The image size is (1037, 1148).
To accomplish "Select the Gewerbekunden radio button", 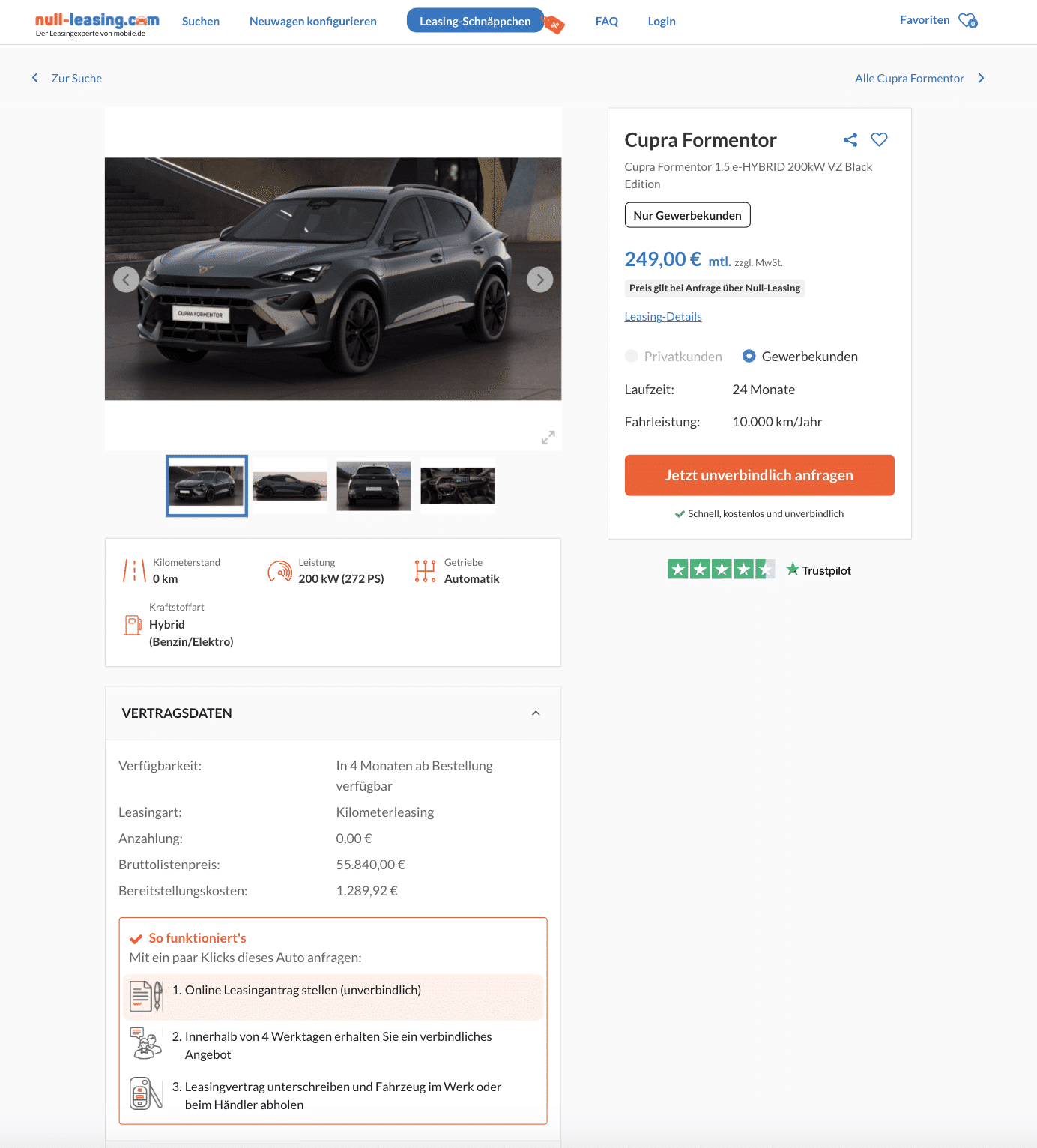I will 749,356.
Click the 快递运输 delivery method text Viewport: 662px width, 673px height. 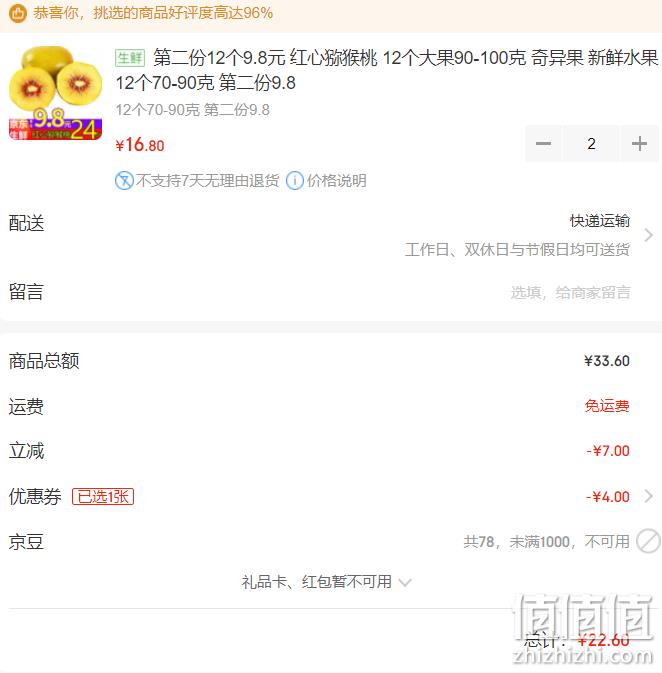(x=600, y=221)
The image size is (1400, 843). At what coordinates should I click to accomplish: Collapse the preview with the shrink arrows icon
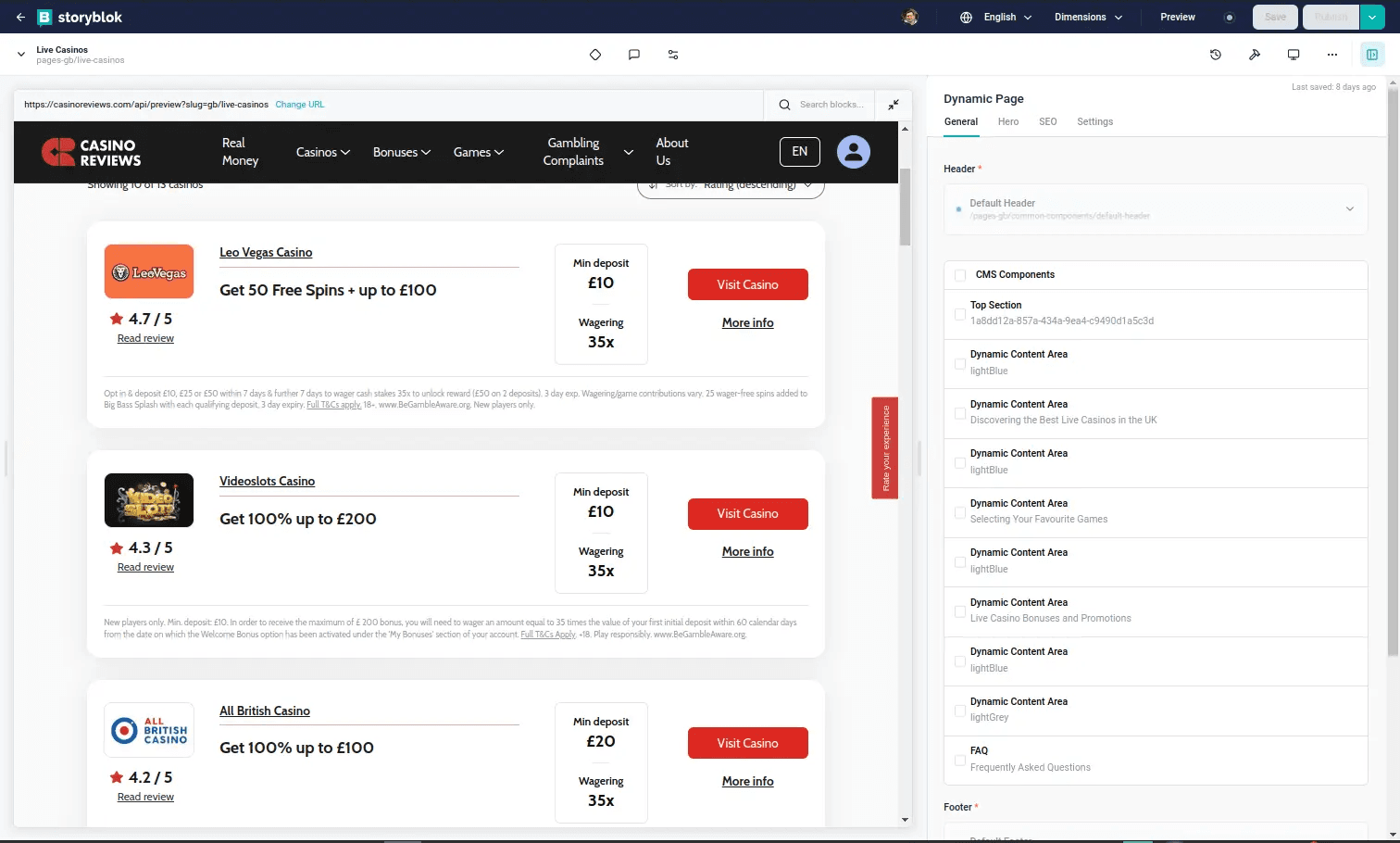click(894, 105)
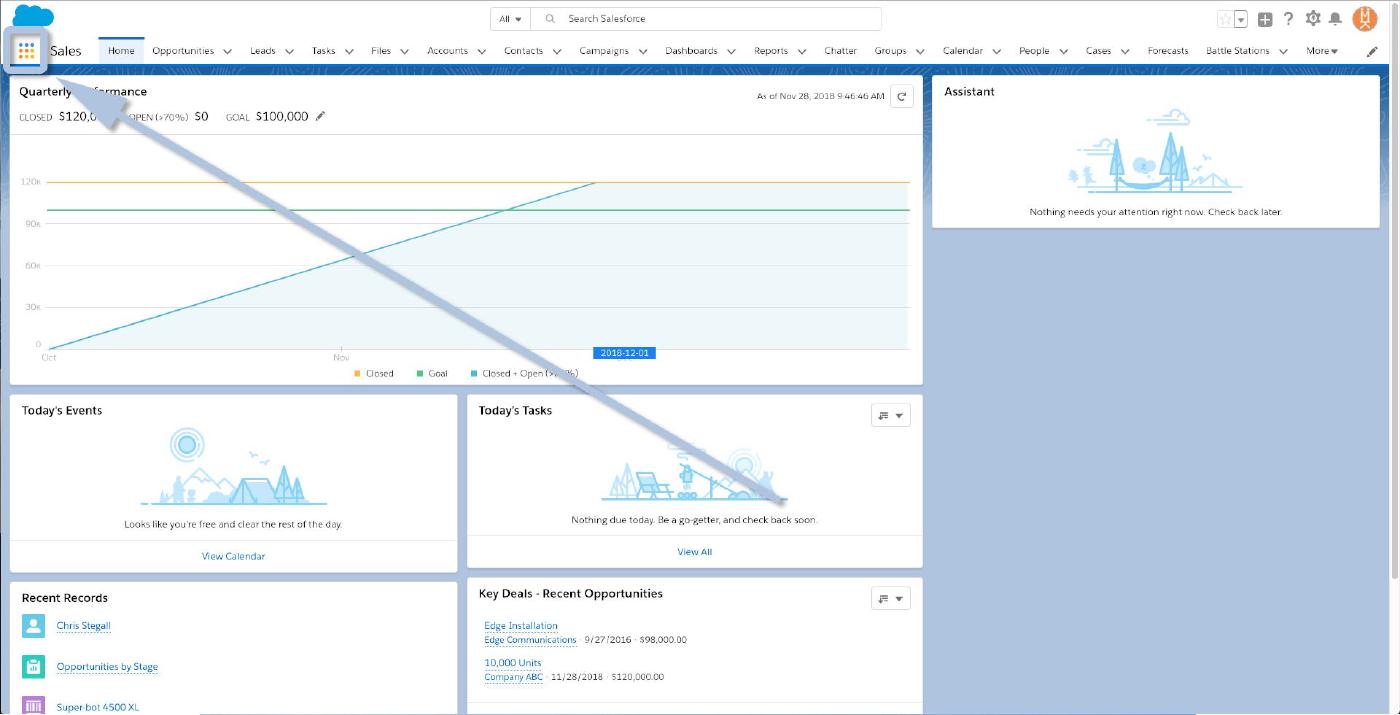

==================================================

ASSIGNMENT
Nothing but the lines from the line holding "The image size is (1400, 843)." through the last line of the entries above is to be reproduced, exactly and without pictures.

SOLUTION TO THE PROBLEM
The image size is (1400, 843). At what coordinates should I click to accomplish: Collapse the preview with the shrink arrows icon
click(894, 105)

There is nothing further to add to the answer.